At the end of Act Two of Tosca there are some 30 bars of orchestral music — accompaniment to a very specific set of stage directions. During this time Tosca takes two candles and places them on either side of the dead Scarpia’s head. She then removes a crucifix from the wall and lays it on his chest. The tableau is a messy, bloody one, but the message is clear: here the politics of religion and the religion of politics are one and the same. A pietà or the body of a thug? A murderer or a Madonna? It’s all just a matter of spin.

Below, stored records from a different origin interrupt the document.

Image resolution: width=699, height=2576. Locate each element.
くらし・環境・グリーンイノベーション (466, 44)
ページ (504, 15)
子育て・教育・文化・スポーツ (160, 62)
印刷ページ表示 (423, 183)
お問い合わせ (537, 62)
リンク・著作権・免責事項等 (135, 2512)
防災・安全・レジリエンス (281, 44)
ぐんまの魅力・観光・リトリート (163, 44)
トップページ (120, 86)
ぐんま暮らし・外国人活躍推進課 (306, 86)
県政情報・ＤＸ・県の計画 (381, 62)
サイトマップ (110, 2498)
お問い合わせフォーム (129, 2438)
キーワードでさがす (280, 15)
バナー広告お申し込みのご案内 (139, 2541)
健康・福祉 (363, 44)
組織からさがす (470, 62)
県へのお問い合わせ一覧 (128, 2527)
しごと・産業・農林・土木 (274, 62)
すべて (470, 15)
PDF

In a year of embattled Supreme Court nominations and moral muscle-flexing by our own DUP, Edward Dick’s new, 21st-century Tosca for Opera North relishes these slippery elisions and entanglements of church and state. A nifty piece of set design by Tom Scutt helps blur things further. As those crashing opening trombone chords come down, the stage is suddenly and blazingly illuminated to reveal the escaped Angelotti (in prisons scrubs) slithering down a rope through a Pantheon-style cupola into the church. A gilded Magdalene and votive candles speak of the spiritual, but just behind them are ranks of electric bulbs shouting something quite different. Crime scene or film set? Either way, nothing here is private, nothing is sacred. Even the climactic Mass is more political rally than act of worship, the cloying incense barely covering the sour smell of ambition.
Dick’s updating comes into its own in Act Two. No messing about here: we’re in Scarpia’s bedroom (blandly slick bachelor pad — chrome, velvet, drinks trolley). The frescoed cupola remains, watching over a properly skin-crawling game of sexual cat-and-mouse between Robert Hayward’s Scarpia (a man first, then a villain) and Giselle Allen’s Tosca.